==== Material for this task

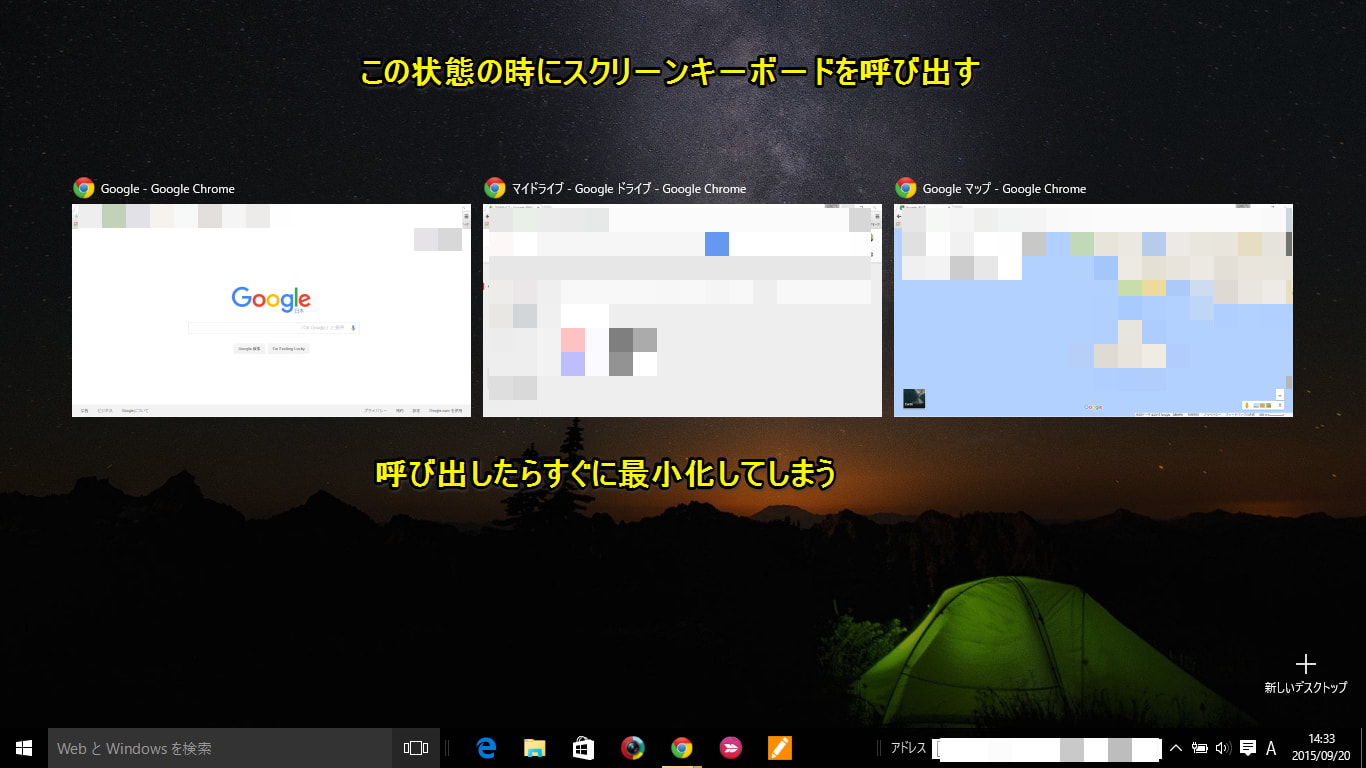Click the volume speaker tray icon

[x=1223, y=748]
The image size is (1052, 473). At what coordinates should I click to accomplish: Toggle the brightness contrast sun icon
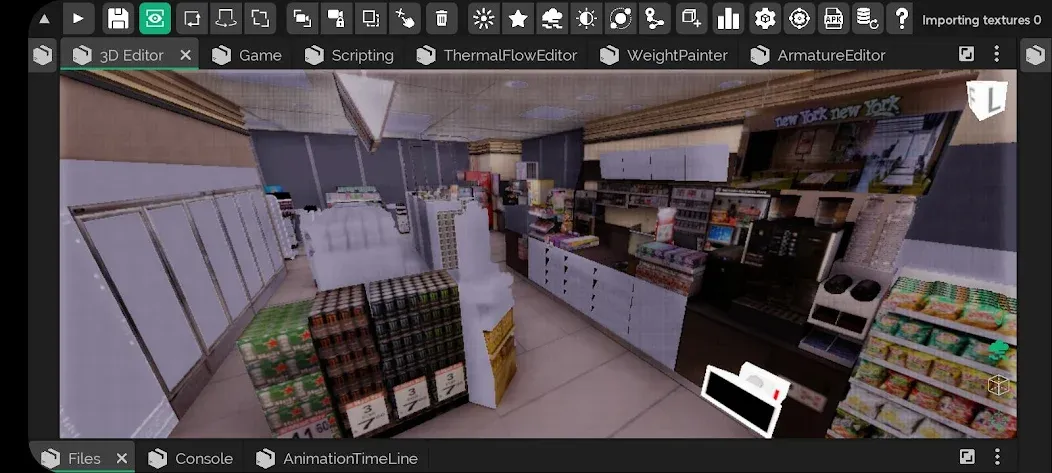[x=586, y=18]
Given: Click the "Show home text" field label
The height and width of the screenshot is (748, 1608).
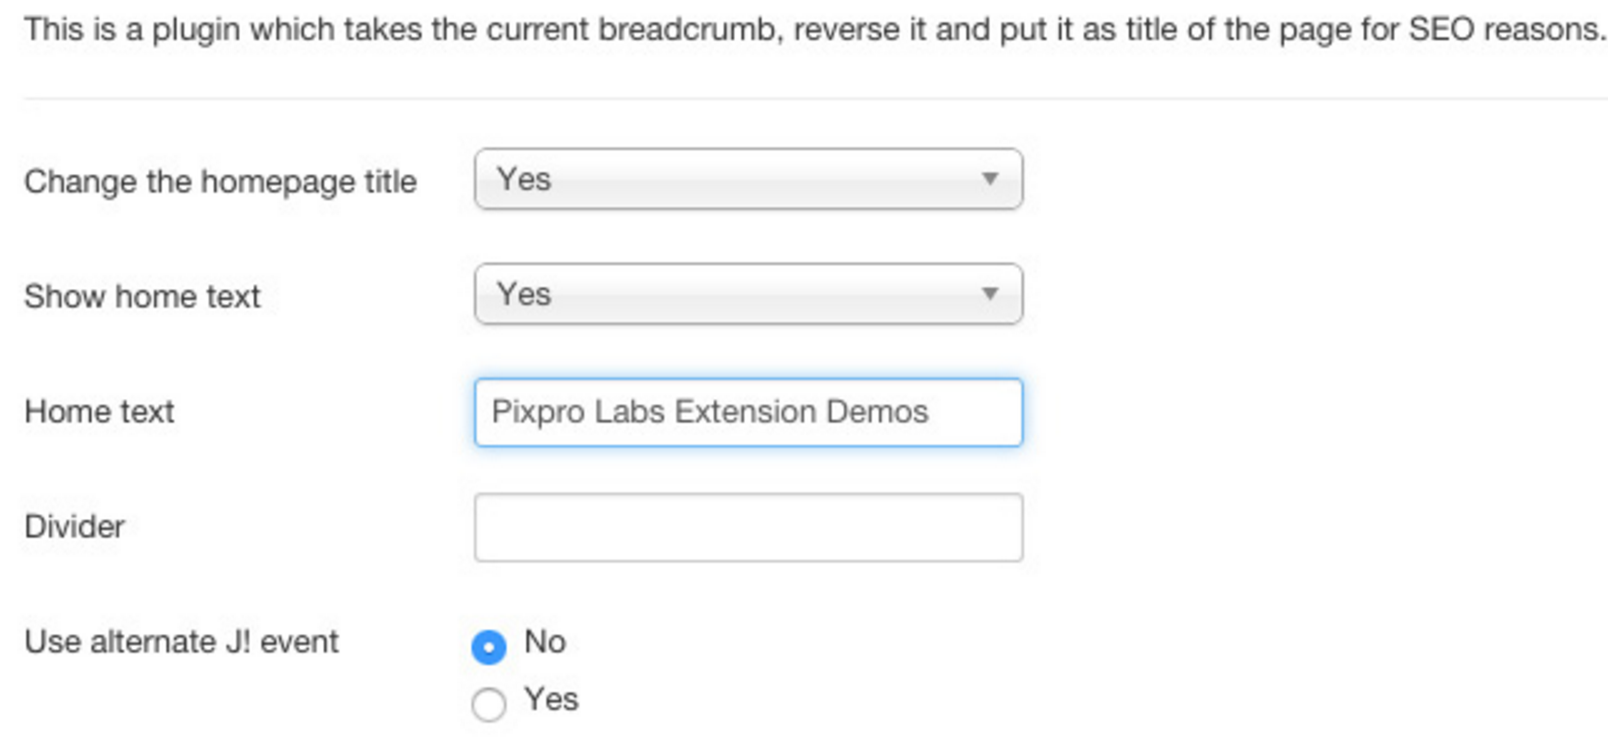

========

#### [What needs to be done]
Only one thing is required: an exact printout of the lines from the line containing "Given: Click the" through the last line of the records, pictures excluded.

#### [Your response]
Given: Click the "Show home text" field label
The height and width of the screenshot is (748, 1608).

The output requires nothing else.